There are a number of tools Mr. Harper, et al, is using to keep Canadians uninformed. One of the more effective is budget cuts. The Access to Information and Privacy divisions of government ministries, departments, and institutions, for example, are legislated to adhere to the provisions of two Acts, plus applicable departmental directives. Using Correctional Service of Canada as a sample familiar to me, when an information request is received at CSC, it returns an acknowledgement that includes this attachment:-
…………………………..Duty to Assist………………………….
The Federal Accountability Act and Treasury Board Secretariat directives apply to the Access to Information Act, and require that all government institutions “make every reasonable effort to assist” individuals making a request for records, regardless of who the requester is.
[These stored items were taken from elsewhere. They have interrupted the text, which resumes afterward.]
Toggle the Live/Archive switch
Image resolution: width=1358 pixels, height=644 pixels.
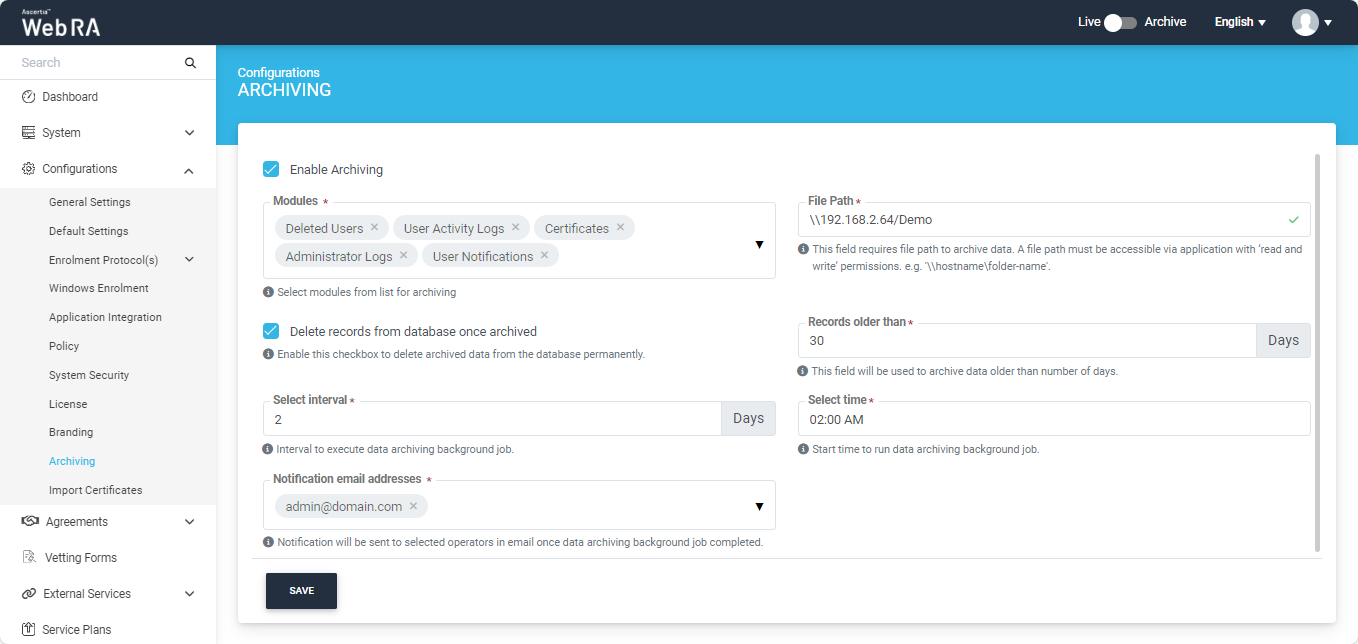[1120, 22]
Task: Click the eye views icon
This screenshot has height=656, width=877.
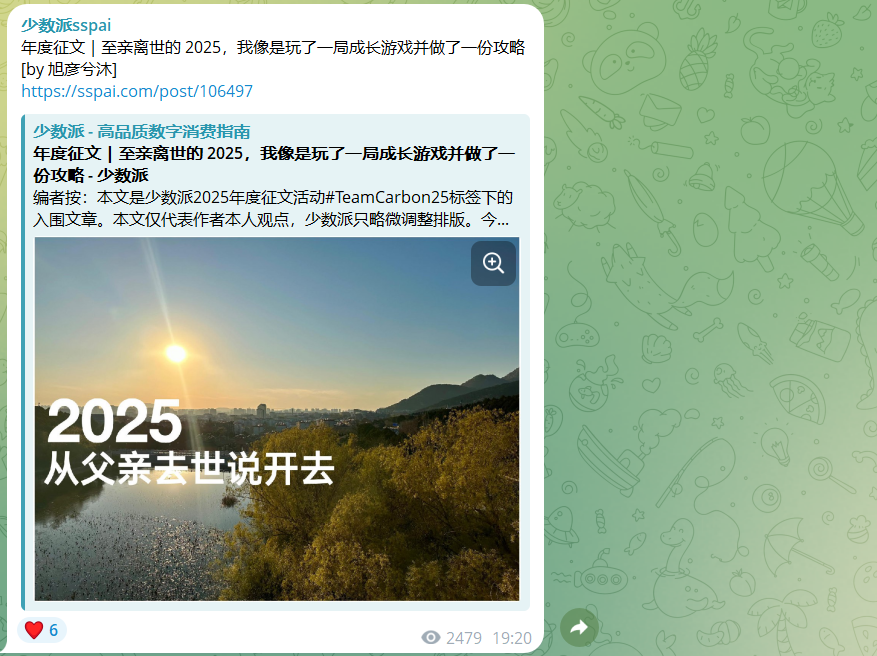Action: 431,638
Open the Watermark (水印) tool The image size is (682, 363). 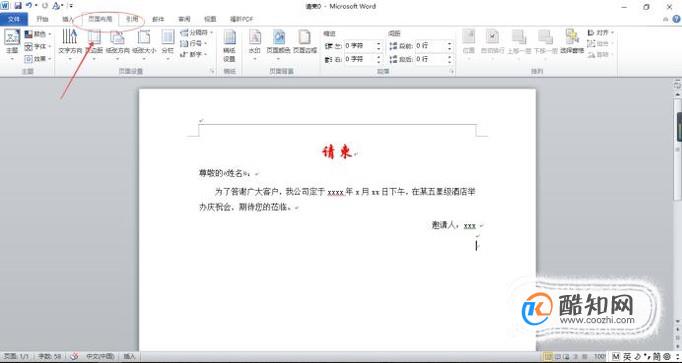pos(254,43)
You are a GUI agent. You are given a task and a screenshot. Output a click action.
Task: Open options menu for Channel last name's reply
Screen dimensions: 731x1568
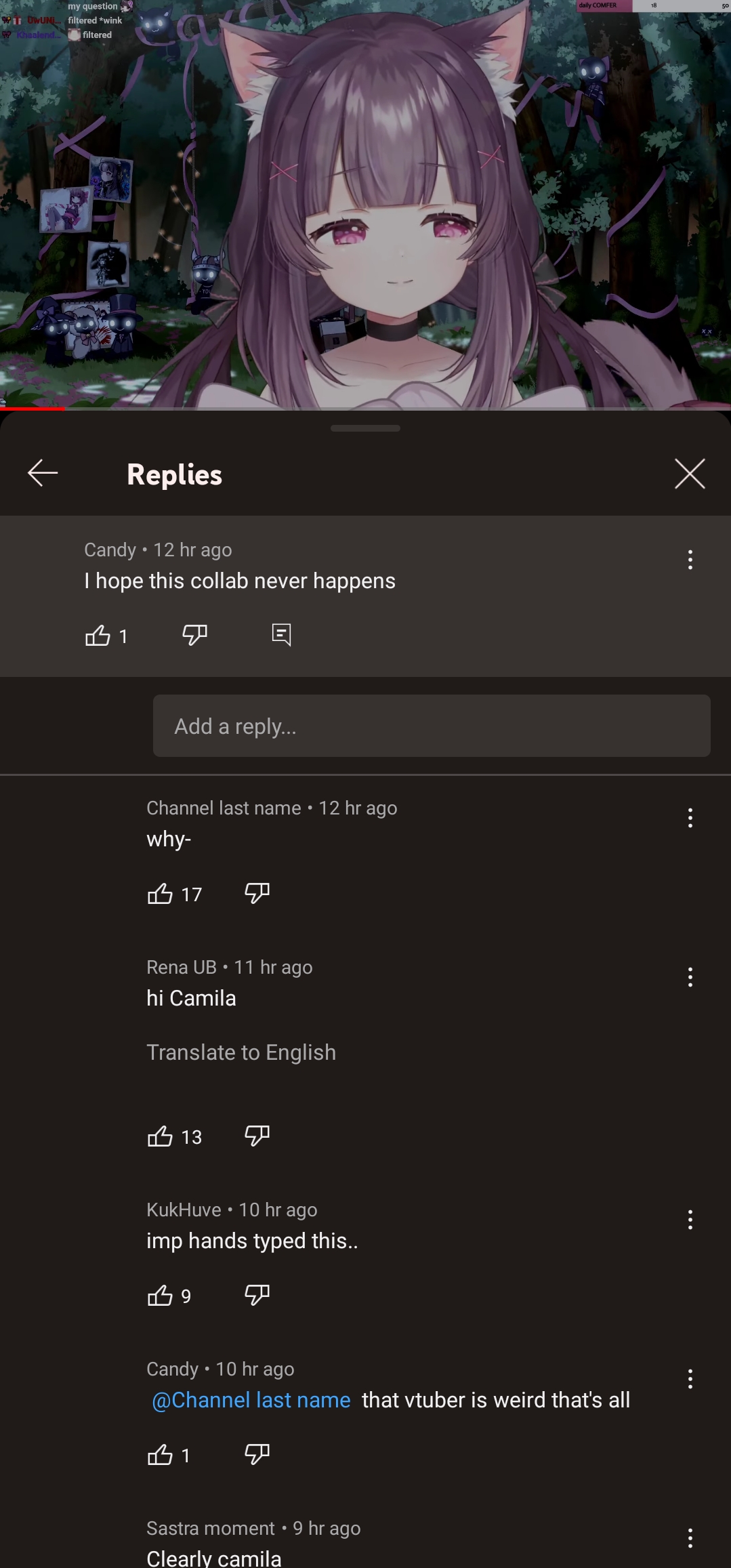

The Correctional Service of Canada is committed to ensuring that we:
• Process your request without regard to your identity.
• Offer reasonable assistance throughout the request process
• Provide information on the Access to Information Act, including information on the processing of your request and your right to complain to the Information Commissioner of Canada.
• Inform you as appropriate and without undue delay when your request needs to be clarified.
• Make every reasonable effort to locate and retrieve the requested records under our purview.
• Apply limited and specific exemptions to the request records.
• Provide accurate and complete responses.
• Provide timely access to the requested information.
• Provide records in the format and official language requested, as appropriate.
• Provide an appropriate location within the government institution to examine the requested information
When applicable, requesters will be given the option of having their request processed informally. However, the requester should know that only formal requests are subject to the provision of the Act, including the right to complain.
For additional information, please refer to the Treasure Board Secretariat’s Directive on the Administration of The Access to Information Act, Frequently Asked Questions on the ATIP page of CSC’s internet site and/or contact the analyst responsible for processing your request.
The Act stipulates there is a 30 day time limit to respond to requests, but a provision permits the head of a government institution to invoke an extension of an additional 30 days under specified circumstances. A “requester” is entitled to complain to the Privacy Commissioner of Canada and/or the Information Commissioner of Canada if the process or response doesn’t satisfy. My experience with CSC’s ATIP division has generally been positive, and even when answers to my requests linger beyond the permitted legislated time limits, I know the delays are most likely caused by the information source.
So, what happens when an office, or institution, or department does not follow through on what they are mandated to do, regardless of the reasons? Why, a requester files a complaint with the Commissioner, of course. But, budget cuts to that office means a complaint will wait about six months before an investigator can be assigned. In the meantime, the offending information source knows repercussions are far off, if at all, and the requester may have abandoned the enquiry to boot.
Here’s a suggestion. Reread the paragraph at the top of this post, and the next time you see a television spot in which our federal government is spending tax dollars to promote itself, give it a raspberry……and, remember where the “x” belongs in the 2015 election. Now, that’s not so hard, is it?
We are enduring this Harper corruption the same as we do with all of our politicians at all levels of government. Local representatives seem to be and in most cases are “clean” and begin their tutorial to the “unclean” shortly after taking their place within the system.
Why is McGuinty not in jail for corruption and misuse of his powers in his elected environment? Because we allow him to be free. If I was to misappropriate funds, commit fraud or abuse the public trust, I would be in jail. There should be one judicial system for all. I realize that comment is naive but why not. A double judicial system is corruption.
We need a system in place so that when an elected member at any level of government misbehaves or does not comply with the mandate of their electoral, they must appear before and be judged by them. If found to be nonconforming and the electoral is not satisfied, the elected official should immediately be replaced by a representative until a bi-election can be scheduled. Elected persons must represent the electoral, not satisfy one group.
In the case of the Oakville gas plant, the Oakville residence should be footing that monster, irresponsible, tax misappropriation. Why should I have to make up that corrupt expense? The residence put the pressure on, let them take the responsibility for their actions along with McGuinty’s personal funds.
And yes, I realize this is a very naive comment because the system would never allow a politician or any government representative, elected or appointed, to be “spanked”. We can only wish for the system as it was intended.